Paulo Freire, Pedagogy of the Oppressed (London: Bloomsbury, 2000).
I have a weakness for feel-good teacher stories. One of my favourites is Letter to a Teacher (1967). It is written by the pupils of Fr. Lorenzo Milani (1923-1967), who taught peasant children in the village of Barbiana in northern Italy. They write about how other schools marginalized them, forcing them to sit unfair exams, penalizing them if they missed school to help with the harvest and refusing to treat them as complex people with their own ideas and life experiences. Fr. Milani inspired kids who had been abandoned by the system and in turn their “letter” has inspired generations of teachers all over the world.
Paulo Freire’s Pedagogy of the Oppressed (1968) is another feel-good story. In 1962, when he was director of the Department of Cultural Extension at Recife University, Freire (1921-1997) began an experiment teaching 300 sugarcane workers to read and write in just 45 days. Literacy was a precondition for voting in 1960’s Brazil so Freire’s “experiment” was as much about giving a voice to the disenfranchised as it was about reading and writing. Instead of teaching a set curriculum, he started with words from workers’ everyday lives that would increase their ability to earn a wage. It was such a success that the government approved a plan to create 2,000 cultural circles to educate roughly 20,000 illiterate Brazilians. Unfortunately, the military coup of 1964 put a stop to these plans, and Freire was first arrested then exiled. He wrote Pedagogy of the Oppressed in exile, and the book explains what he thinks education should be all about.
Freire describes the way most classrooms operate as “banking education”. This happens when teachers treat students like empty containers and try to fill them up with the teacher’s opinions and “facts”. Banking education is an act of violence, according to Freire, because the teacher refuses to recognize the students’ humanity. S/he approaches them as things, as commodities produced by the school. This, Freire says, is the essence of oppression: “for the oppressors ‘human beings’ refers only to themselves; other people are ‘things’.” This might seem like a trivial definition of oppression, but Freire is deadly serious. The regime that imprisoned and exiled him frequently tortured and killed dissidents, and in 1968, the year Pedagogy of the Oppressed was published, it crushed a strong student protest movement before abolishing basic civil liberties and the parliamentary system. Freire defines oppression like this because he wants to warn his readers not to become oppressors themselves. The solution, he insists, is not for one group to overthrow another, but to get rid of oppression altogether.
Freire was heavily influenced by liberation theology in its early years and, unable to return to Brazil, he spent most of the rest of his life working as an educational consultant for the World Council of Churches. Freire believes that liberation consists in not wielding power over others, and in treating everyone you meet as a human being who is equal to you in every way. He says that everyone’s opinion is important and that you can only teach the poorest of the poor when you sit alongside them, something he calls “a profound rebirth”.

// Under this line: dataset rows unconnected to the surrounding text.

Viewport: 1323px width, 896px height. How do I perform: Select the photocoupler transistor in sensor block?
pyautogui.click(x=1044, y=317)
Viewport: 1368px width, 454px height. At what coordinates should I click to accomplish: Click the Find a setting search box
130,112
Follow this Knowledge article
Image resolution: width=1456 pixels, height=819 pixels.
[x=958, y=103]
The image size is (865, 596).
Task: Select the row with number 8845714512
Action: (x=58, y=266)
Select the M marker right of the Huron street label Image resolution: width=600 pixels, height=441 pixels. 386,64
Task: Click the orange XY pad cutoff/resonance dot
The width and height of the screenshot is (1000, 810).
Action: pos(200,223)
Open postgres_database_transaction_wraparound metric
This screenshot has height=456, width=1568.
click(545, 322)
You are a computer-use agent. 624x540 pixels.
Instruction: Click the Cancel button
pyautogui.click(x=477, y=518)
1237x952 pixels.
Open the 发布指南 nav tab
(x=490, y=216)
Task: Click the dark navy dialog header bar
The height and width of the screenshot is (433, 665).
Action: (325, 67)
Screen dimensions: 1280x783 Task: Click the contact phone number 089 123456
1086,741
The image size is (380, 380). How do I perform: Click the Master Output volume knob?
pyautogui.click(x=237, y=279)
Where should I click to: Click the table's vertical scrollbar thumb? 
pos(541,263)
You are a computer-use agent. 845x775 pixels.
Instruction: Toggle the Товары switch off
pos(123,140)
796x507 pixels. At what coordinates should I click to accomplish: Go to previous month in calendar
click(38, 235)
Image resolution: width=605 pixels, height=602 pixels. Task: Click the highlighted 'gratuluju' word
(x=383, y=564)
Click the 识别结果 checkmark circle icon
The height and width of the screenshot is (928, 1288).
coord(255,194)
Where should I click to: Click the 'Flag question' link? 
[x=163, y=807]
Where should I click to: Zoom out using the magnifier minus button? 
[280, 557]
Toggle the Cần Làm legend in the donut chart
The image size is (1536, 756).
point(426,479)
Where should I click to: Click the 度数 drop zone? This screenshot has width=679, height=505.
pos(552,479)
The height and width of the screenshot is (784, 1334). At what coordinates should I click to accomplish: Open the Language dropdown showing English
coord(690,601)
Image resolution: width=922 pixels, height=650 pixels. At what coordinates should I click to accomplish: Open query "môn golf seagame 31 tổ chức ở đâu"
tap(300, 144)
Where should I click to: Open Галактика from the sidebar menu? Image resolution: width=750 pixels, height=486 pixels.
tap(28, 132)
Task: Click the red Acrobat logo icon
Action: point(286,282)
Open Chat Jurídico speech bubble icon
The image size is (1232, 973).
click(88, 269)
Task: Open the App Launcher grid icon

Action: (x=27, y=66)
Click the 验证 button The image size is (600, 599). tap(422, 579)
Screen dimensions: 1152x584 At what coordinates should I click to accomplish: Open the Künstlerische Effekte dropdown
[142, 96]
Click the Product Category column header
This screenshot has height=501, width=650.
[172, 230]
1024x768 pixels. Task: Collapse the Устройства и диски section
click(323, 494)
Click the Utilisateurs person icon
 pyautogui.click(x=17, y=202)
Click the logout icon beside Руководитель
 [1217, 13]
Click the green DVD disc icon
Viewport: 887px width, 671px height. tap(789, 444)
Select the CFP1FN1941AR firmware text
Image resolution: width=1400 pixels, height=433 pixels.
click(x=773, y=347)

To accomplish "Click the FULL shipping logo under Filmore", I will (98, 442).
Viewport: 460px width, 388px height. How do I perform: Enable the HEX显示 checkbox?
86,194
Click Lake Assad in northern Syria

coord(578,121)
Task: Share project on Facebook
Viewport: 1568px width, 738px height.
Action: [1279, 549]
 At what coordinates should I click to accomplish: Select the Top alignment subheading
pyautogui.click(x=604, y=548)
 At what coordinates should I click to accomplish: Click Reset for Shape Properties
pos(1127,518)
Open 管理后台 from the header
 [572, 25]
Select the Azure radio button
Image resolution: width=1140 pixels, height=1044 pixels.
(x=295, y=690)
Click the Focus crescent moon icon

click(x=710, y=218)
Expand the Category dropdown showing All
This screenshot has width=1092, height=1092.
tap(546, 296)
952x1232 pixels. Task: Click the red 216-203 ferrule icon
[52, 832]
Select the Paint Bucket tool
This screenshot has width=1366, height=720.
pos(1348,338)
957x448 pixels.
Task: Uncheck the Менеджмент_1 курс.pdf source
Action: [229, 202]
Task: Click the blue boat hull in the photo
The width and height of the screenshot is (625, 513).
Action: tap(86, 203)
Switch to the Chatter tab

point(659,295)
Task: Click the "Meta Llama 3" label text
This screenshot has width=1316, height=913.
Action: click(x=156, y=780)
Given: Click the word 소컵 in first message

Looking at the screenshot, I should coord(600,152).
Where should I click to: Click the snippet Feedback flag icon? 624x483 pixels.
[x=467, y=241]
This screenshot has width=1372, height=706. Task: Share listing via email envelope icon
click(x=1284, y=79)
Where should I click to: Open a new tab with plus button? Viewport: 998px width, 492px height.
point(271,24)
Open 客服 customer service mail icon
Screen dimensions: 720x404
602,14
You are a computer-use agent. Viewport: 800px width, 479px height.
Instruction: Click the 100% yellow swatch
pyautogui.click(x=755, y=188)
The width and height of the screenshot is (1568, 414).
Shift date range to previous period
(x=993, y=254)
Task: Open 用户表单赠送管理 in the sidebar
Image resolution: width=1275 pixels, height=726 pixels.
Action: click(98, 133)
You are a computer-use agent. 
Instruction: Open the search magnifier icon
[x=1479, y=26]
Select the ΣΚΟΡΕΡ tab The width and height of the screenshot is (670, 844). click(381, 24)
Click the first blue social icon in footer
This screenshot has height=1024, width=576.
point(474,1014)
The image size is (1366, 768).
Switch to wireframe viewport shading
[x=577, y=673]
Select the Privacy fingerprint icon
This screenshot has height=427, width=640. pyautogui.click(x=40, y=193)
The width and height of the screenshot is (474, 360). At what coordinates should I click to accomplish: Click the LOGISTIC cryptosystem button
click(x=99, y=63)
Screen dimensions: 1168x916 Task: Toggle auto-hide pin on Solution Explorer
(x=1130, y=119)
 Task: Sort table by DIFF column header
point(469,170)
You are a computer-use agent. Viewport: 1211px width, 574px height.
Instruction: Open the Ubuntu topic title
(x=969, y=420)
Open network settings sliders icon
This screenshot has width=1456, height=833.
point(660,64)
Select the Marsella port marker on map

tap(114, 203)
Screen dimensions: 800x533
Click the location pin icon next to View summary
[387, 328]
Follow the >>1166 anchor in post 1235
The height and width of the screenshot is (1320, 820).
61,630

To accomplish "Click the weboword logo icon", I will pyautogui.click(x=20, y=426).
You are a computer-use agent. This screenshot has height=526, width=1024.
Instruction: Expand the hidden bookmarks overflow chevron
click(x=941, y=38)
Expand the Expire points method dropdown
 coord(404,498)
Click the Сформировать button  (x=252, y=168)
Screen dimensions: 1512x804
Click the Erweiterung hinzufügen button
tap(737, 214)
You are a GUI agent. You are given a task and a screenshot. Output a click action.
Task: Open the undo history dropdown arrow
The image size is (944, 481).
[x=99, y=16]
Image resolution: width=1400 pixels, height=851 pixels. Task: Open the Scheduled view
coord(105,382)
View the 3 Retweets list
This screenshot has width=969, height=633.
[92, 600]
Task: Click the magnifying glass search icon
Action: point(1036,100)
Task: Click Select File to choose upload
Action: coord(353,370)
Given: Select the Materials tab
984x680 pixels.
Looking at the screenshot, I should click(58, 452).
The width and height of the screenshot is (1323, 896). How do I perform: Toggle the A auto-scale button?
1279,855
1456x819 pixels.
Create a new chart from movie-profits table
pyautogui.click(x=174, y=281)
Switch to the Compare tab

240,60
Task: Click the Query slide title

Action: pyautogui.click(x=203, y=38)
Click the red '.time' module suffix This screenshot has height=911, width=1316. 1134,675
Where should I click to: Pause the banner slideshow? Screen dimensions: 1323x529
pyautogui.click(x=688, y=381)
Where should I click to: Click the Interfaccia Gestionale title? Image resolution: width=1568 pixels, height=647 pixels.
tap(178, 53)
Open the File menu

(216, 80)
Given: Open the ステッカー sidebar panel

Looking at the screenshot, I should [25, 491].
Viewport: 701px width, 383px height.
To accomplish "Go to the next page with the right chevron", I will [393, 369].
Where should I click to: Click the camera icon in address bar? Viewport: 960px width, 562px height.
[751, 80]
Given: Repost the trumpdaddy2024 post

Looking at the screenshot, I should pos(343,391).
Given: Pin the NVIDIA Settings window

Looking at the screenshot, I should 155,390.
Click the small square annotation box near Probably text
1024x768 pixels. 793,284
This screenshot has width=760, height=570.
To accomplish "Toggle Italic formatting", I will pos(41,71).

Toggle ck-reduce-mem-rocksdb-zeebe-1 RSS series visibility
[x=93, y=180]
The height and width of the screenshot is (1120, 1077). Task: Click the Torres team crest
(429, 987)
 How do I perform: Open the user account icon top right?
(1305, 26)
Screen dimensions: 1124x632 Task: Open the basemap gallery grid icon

Not only the teacher needs to be reborn; so do the students. Freire writes, “the oppressed, who have been shaped by the death-affirming climate of oppression, must find through their struggle the way to life-affirming humanization. … In order to regain their humanity they must cease to be things and fight as men.” The Marxist in him wants the reader to assume that such a transformation is possible through the right type of pedagogy: “in problem-posing education, men develop their power to perceive critically the way they exist in the world with which and in which they find themselves; they come to see the world not as a static reality, but as a reality in process, in transformation.” Friere never mentions God in this book, but the type of liberation he writes about is only possible through Christianity. People can only become fully human if their Maker does a divine work in them. Restoring the humanity of broken and abused creatures lays at the heart of the incarnation, and if Freire doesn’t explicitly mention God it is because he doesn’t need to; he knows that it is God’s love and healing power that lies behind every restored relationship and transformed life moving closer to its heavenly model in Christ.